_What the exercise asks_
Copy the rows below word for word, omitting the pictures.

------------------------------------------------

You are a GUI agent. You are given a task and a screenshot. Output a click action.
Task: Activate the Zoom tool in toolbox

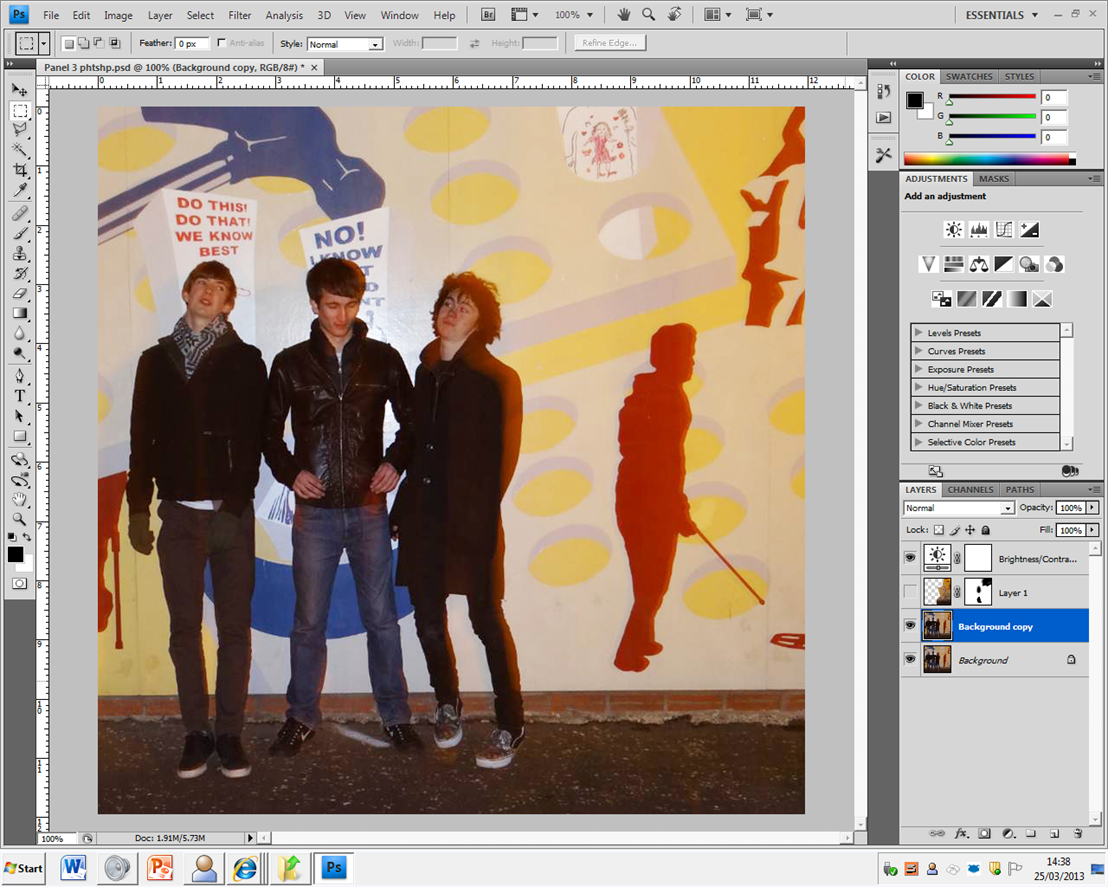click(x=19, y=519)
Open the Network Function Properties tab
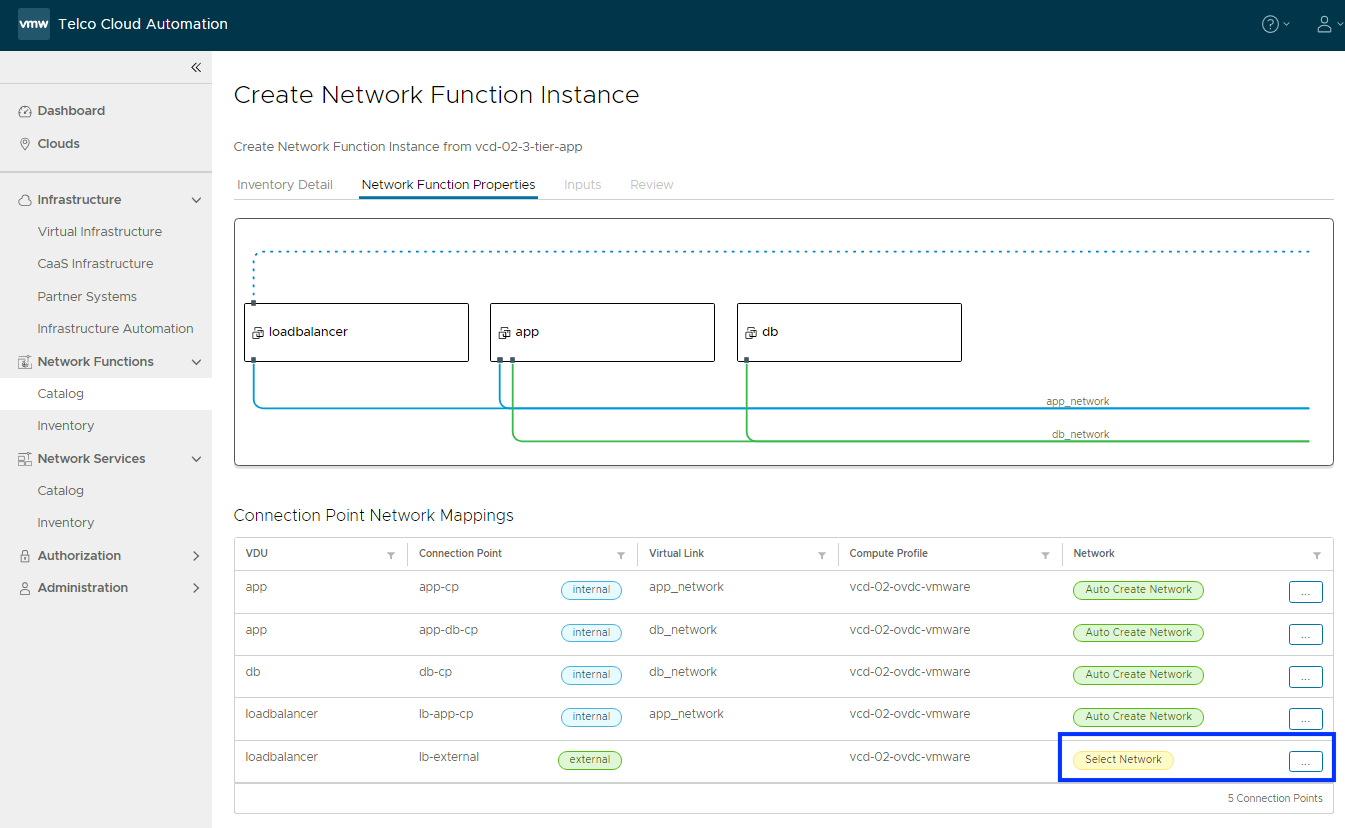 click(x=448, y=185)
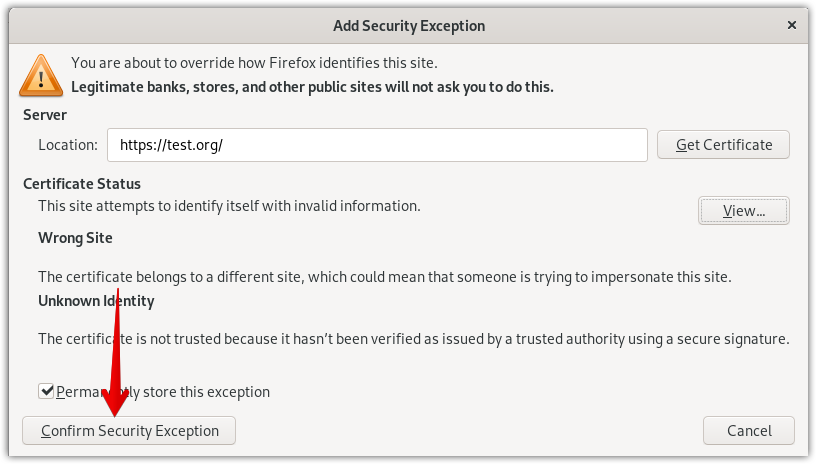Click the Add Security Exception title bar

pyautogui.click(x=408, y=25)
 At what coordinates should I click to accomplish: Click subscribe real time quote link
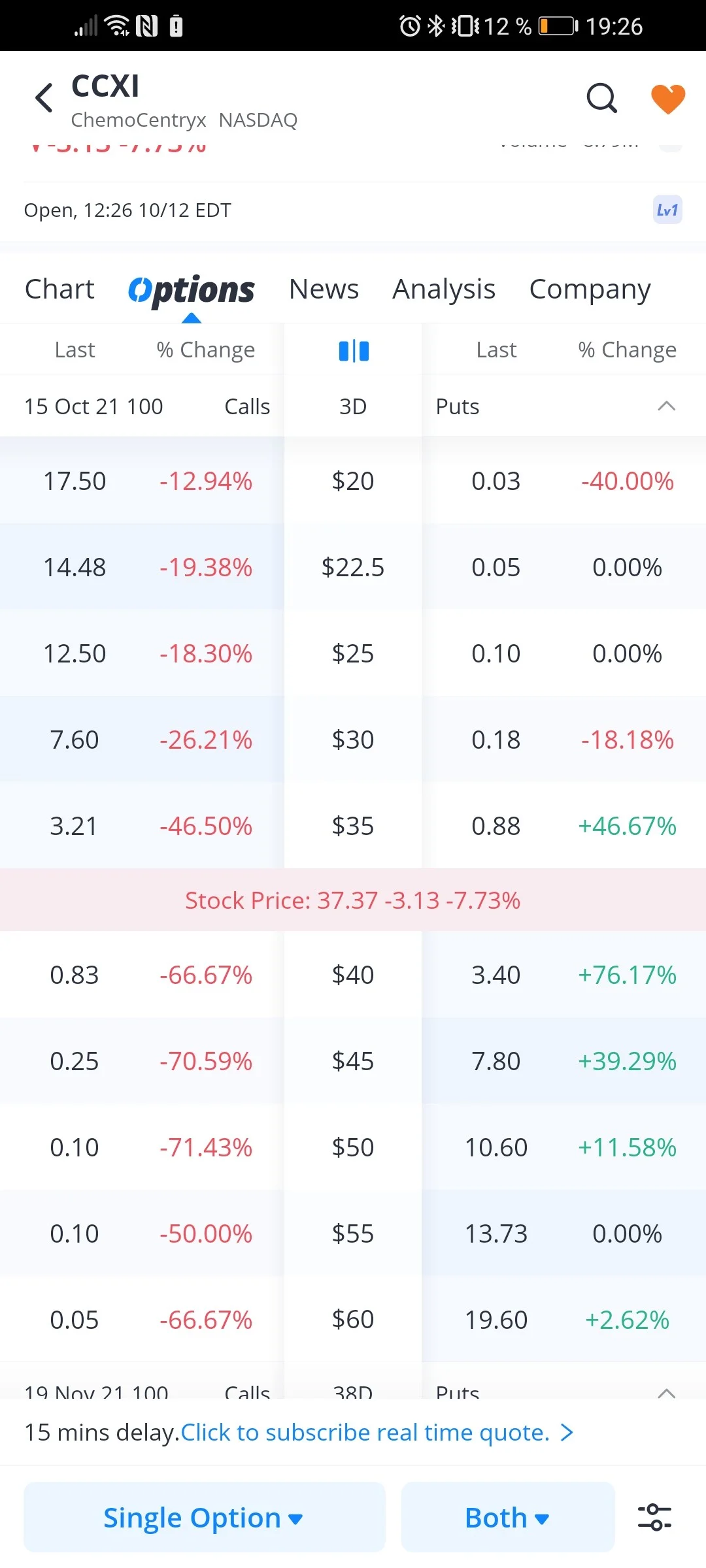pos(365,1433)
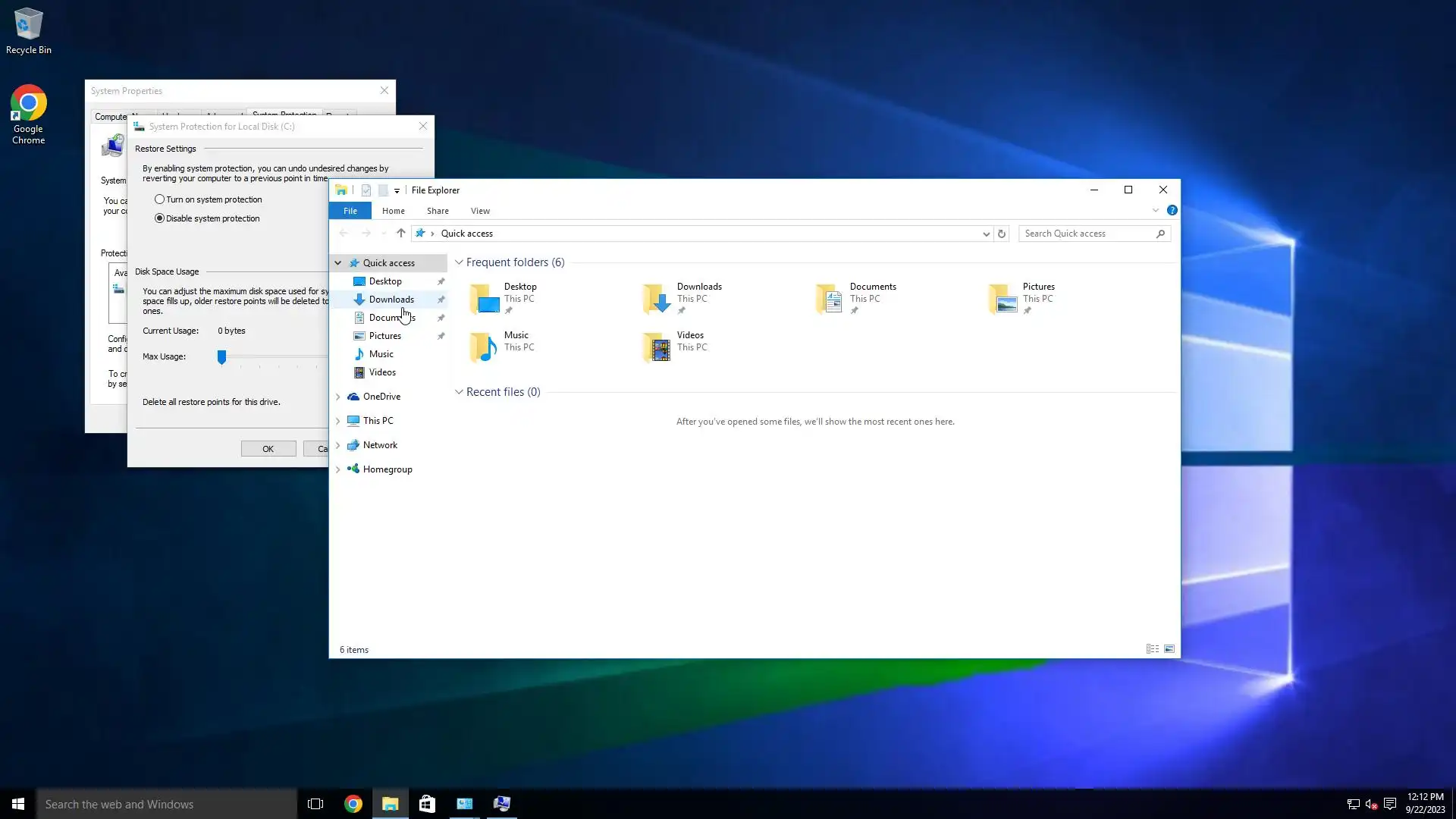Click the refresh icon in address bar
This screenshot has width=1456, height=819.
[x=1002, y=234]

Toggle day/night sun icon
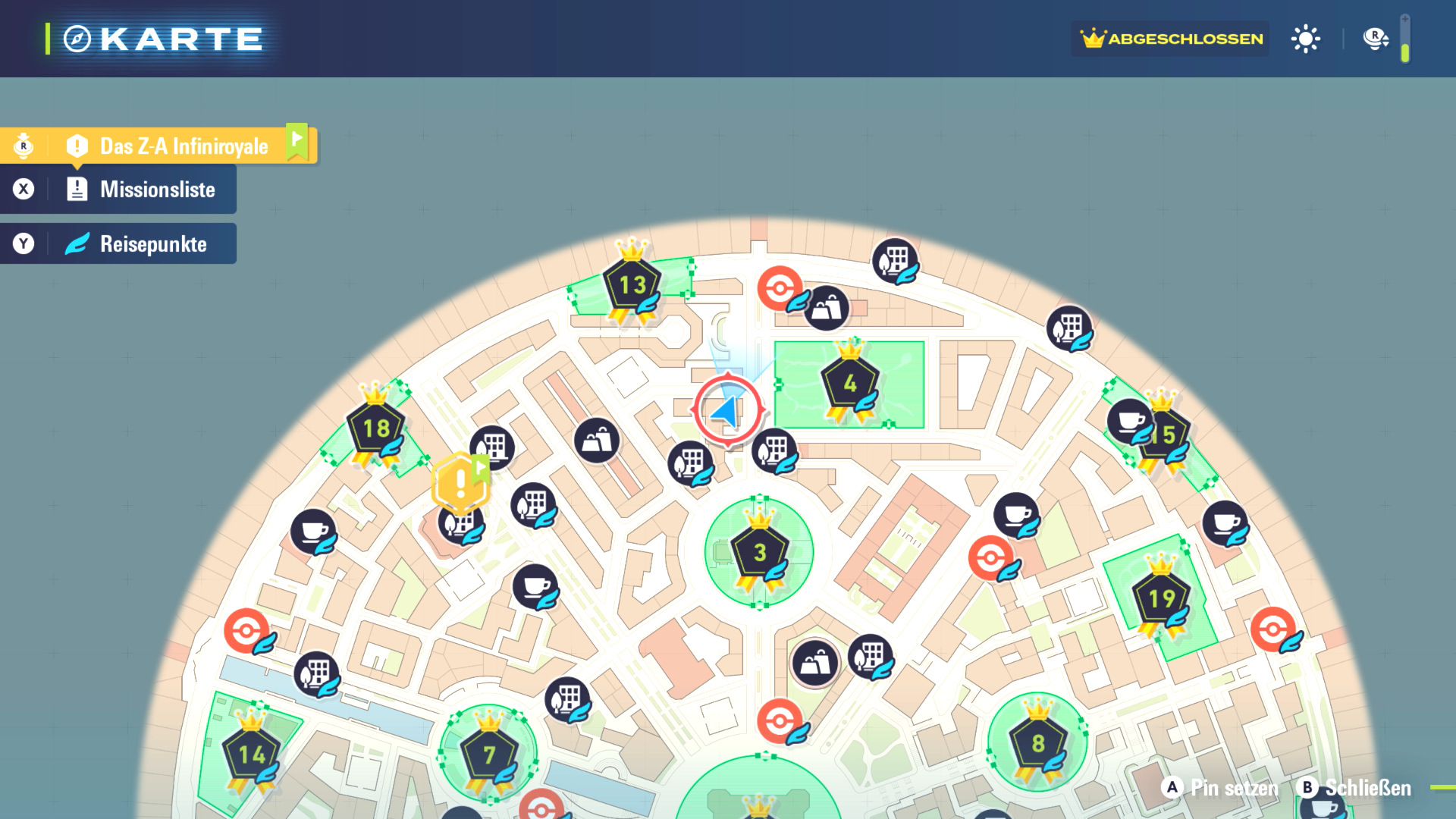[1305, 39]
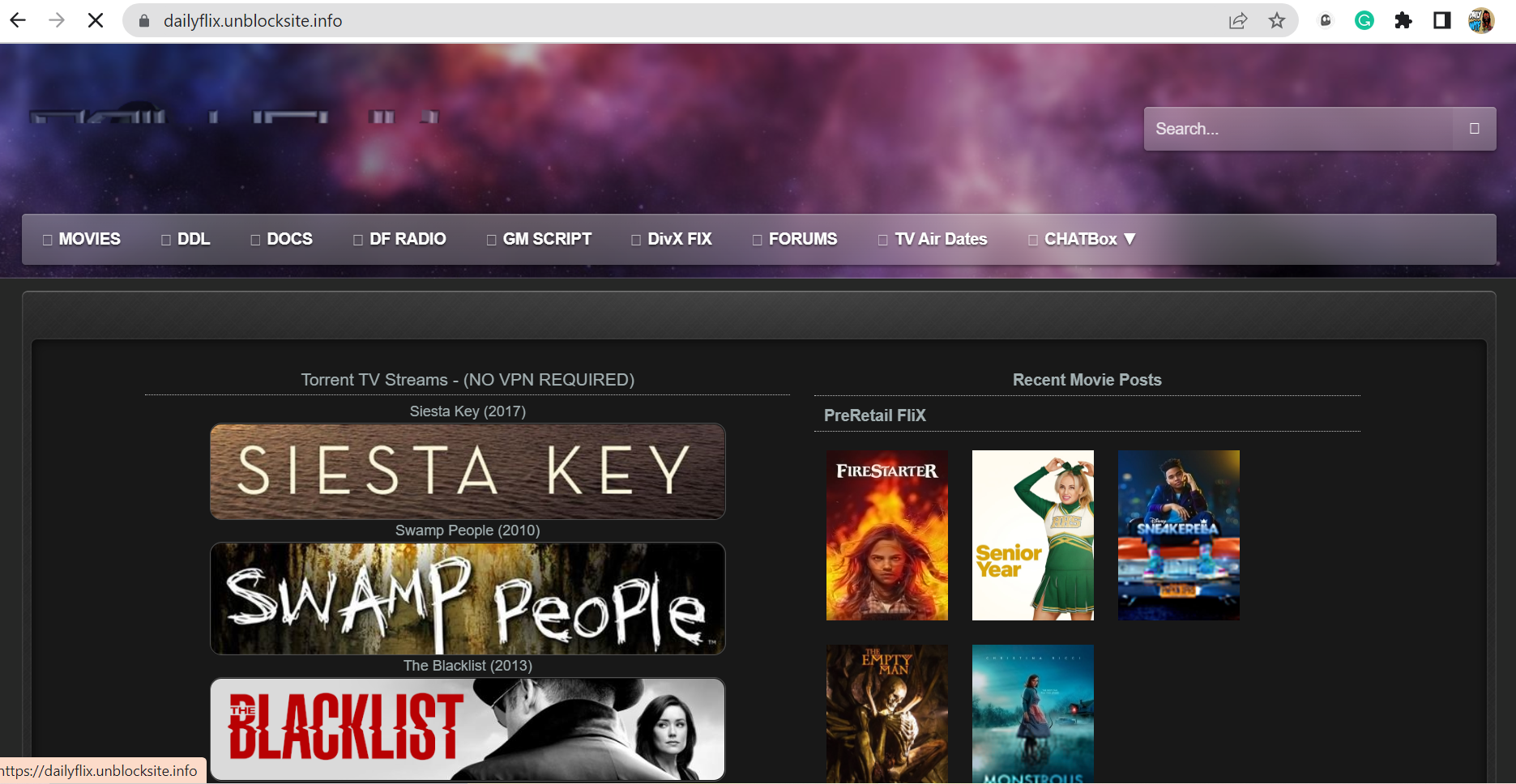Open the Firestarter movie poster
1516x784 pixels.
pyautogui.click(x=886, y=535)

------------------------------------------------

_Response to the task_
You are a GUI agent. You are given a task and a screenshot. Output a click action.
Task: Activate the Zoom tool in toolbox

click(x=19, y=519)
Open the Network Function Properties tab
 click(x=448, y=185)
Click the Add Security Exception title bar

pyautogui.click(x=408, y=25)
 At what coordinates should I click to accomplish: Click subscribe real time quote link
pos(365,1433)
Click the refresh icon in address bar
This screenshot has width=1456, height=819.
[x=1002, y=234]

Toggle day/night sun icon
[1305, 39]
Open the Firestarter movie poster
1516x784 pixels.
pyautogui.click(x=886, y=535)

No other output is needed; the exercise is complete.